__TEXT BLOCK__:
○ ○ ○ ○ ○
There are a number of potential approaches for defending against this problem but the one that the community seems to have settled on is what's called a transparency system. The basic concept of such a system is that you retain the idea of a trusted authentication service but add on a layer in which it publishes the bindings it is attesting to so that anyone can check that it's not misissuing. The first transparency system, and still the most widely deployed, is Certificate Transparency (CT), designed by Ben Laurie, Adam Langley, and Emilia Kasper (all at Google at the time) in the wake of the DigiNotar incident. CT was designed to bring transparency to the famously mismanaged WebPKI. More recently, there has also been a lot of interest in CT-like (but fancier) systems for non-WebPKI applications, such as "key transparency" for messaging systems, but in this post I want to focus on CT.

As you can see from the diagram below, CT is a very complicated system, in part because it had to be retrofitted onto the existing WebPKI design and in part due to some technical decisions which in retrospect look like they were mistakes (I'll get into those in the next post in the series).

[Overview of Certificate Transparency from transparency.dev]

What I want to do in the rest of this post is to try to gradually build up to a sort of idealized version of CT from first principles. In a future post, I'll look at actually existing CT, some of the compromises that it made in the name of deployment, and the implications of those compromises.

Transparency Systems #

The basic idea behind a transparency system is not to prevent misissuance but to detect it. At a high level, this works as follows:

The CA publishes every certificate that it issues.
The owner of a given identity—and potentially other people—ensures that it recognizes every certificate that was published.
Relying parties check that a certificate is in the log before accepting it.

The figure below provides an overview of the verification pieces of this process in the Web context:

Transparency Overview — Conceptual overview of a transparency system

At some point, example.com gets a certificate (1234) from the CA, which publishes that certificate. Then, when Alice wants to connect to example.com, it presents that certificate (step 1). Alice then checks with the published certificate list to verify that the certificate is actually on the list (step 2). Separately, example.com periodically checks the list to be sure that only certificates it knows about are on the list.
○ ○ ○ ○ ○
Collected data
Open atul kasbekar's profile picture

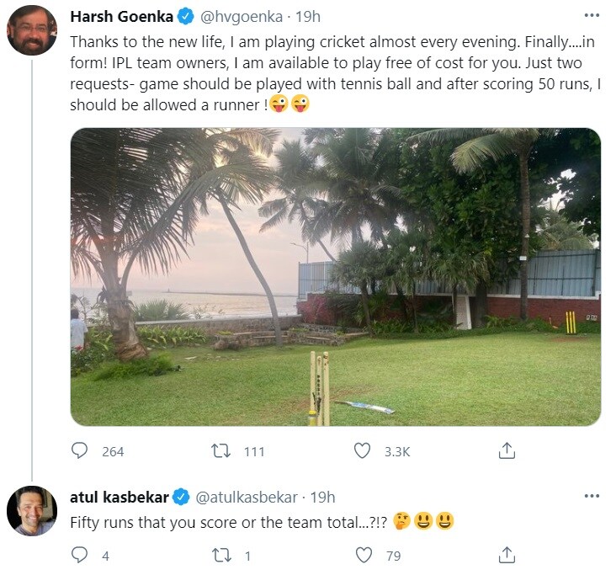coord(32,510)
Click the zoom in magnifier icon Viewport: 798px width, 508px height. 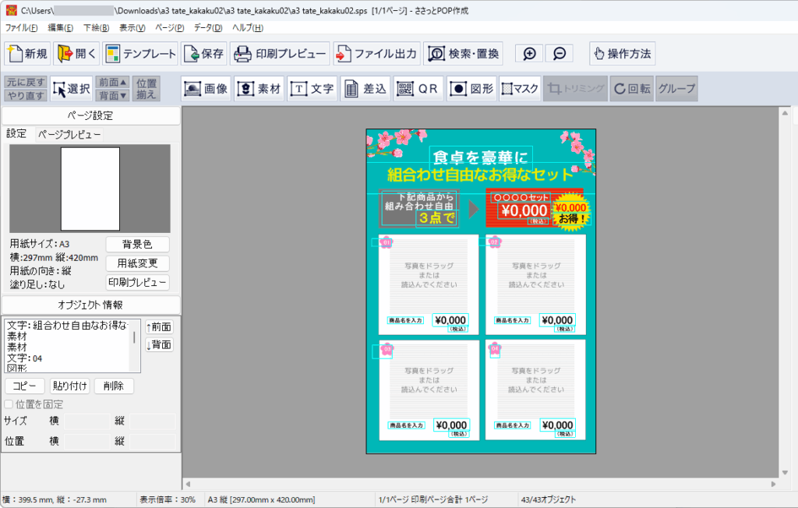[529, 54]
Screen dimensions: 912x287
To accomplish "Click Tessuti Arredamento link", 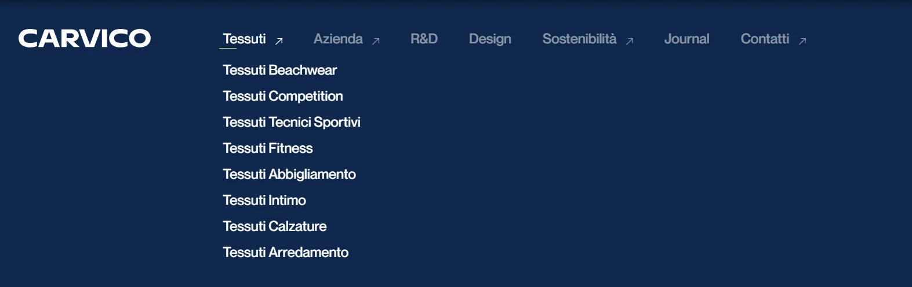I will pos(285,252).
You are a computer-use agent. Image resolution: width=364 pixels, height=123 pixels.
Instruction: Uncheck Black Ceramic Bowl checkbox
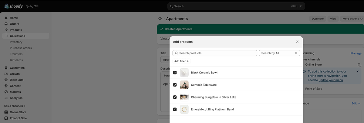(x=175, y=73)
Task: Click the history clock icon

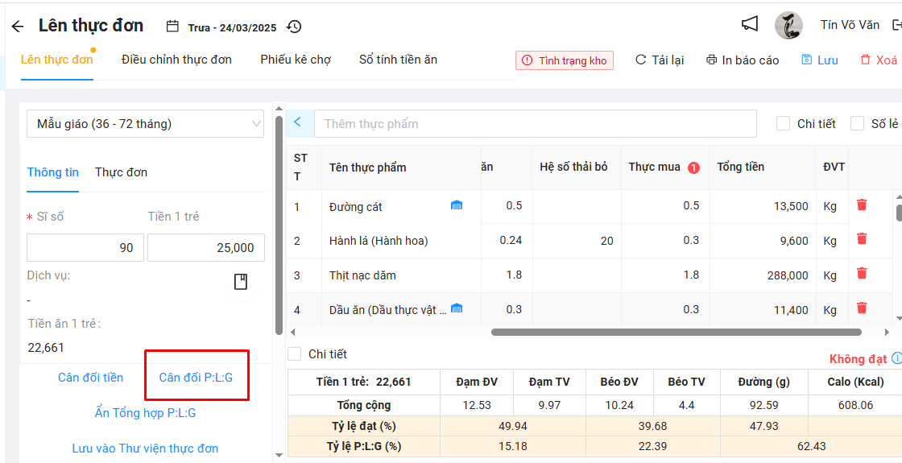Action: point(294,27)
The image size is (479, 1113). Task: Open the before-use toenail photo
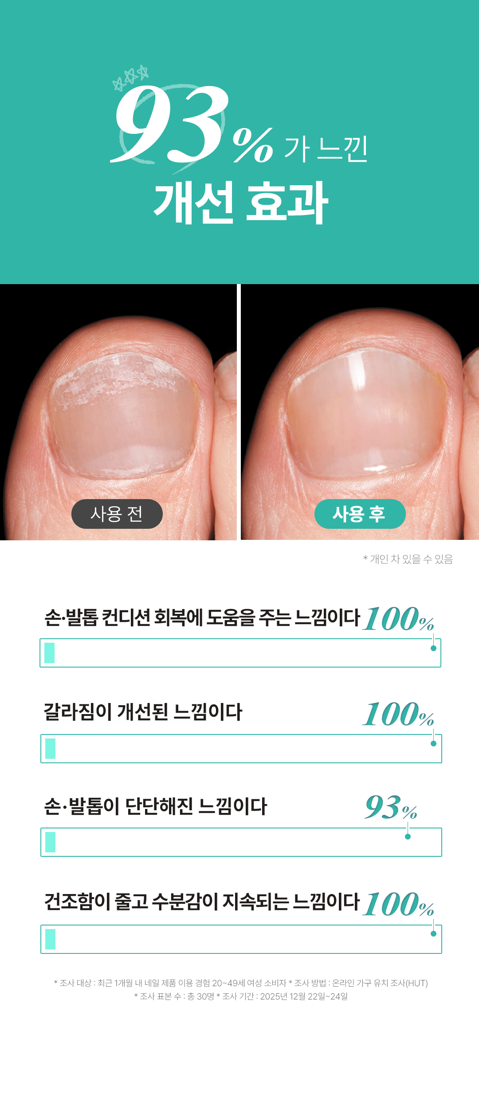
○ ○ ○ ○ ○
__OBJECTIVE__: Go on with the text on Certificate Transparency, picking up after its last sentence. The records stand apart from the text on Certificate Transparency and are unrelated to it.

__RESPONSE__:
There are a lot of moving pieces, so it's worthwhile working through the logic here for why this works.

Is it possible to prevent misissuance? #

While detecting misissuance is good, it would be better to prevent it entirely. Unfortunately, this turns out to be a very challenging problem because the authentication service has to determine who owns a given name (e.g., example.com), and that determination isn't directly verifiable by third parties. There are designs which bind name issuance to authentication (often using some kind of blockchain), but the problem with these systems is that they don't allow for any discretion on the part of the authentication service, so, for instance, if I register example.com and then lose my keys I still want to be able to reclaim it. This may require some kind of manual intervention. More on this here. If you're going to allow for discretion to handle this kind of case, then you need to worry about that discretion being abused.

Misissuance Detection #

Because every issued certificate is published, if the CA misissues a certificate, then it will also be published and can then be detected, either by the true owner of the identity or by a third party who notices something fishy (why is some CA I've never heard of issuing a certificate for Google?).

In the Web context, this is all somewhat harder than it sounds: if you're a big and well-operated site, then you may well know every certificate that you have requested, but that's not necessarily true for smaller sites.^[2] Similarly, third party verifiers won't necessarily be able to check that the issued certificates are what is expected. The result is that while you should expect that misissuance of high profile sites will likely be detected, misissuance of smaller sites could easily go unnoticed.

Managing Misissuance #

OK, so you've detected a certificate that was misissued, now what? The general story is that you report it. What happens then depends on how the certificate was misissued. In the simple case of unintentional misissuance—which definitely happens—you would expect the CA to revoke the certificate, investigate what happened, and if possible address whatever issue lead to the misissuance.^[3]

However, it's also possible that the CA is not well operated or the misissuance is more than a simple mistake. In this case, browsers might decide to distrust the CA, with the effect that all certificates issued by the CA. This is a disruptive step, but it does happen, even to large CAs. For instance, in response to a series of operational issues the browsers distrusted Symantec (very gradually) between 2016 and 2018.^[4]

Much of the value of a transparency system like this is that works together with the threat of distrust as an incentive to good behavior. As noted above, it's possible for misissuance for the names of small sites to go undetected, but once there is some evidence of some misbehavior—perhaps of a single site—the transparency system allows for easier investigation of the other certificates issued by the CA. It is also possible to use the transparency system to detect other kinds of CA misbehavior than misissuance which can then prompt further investigation.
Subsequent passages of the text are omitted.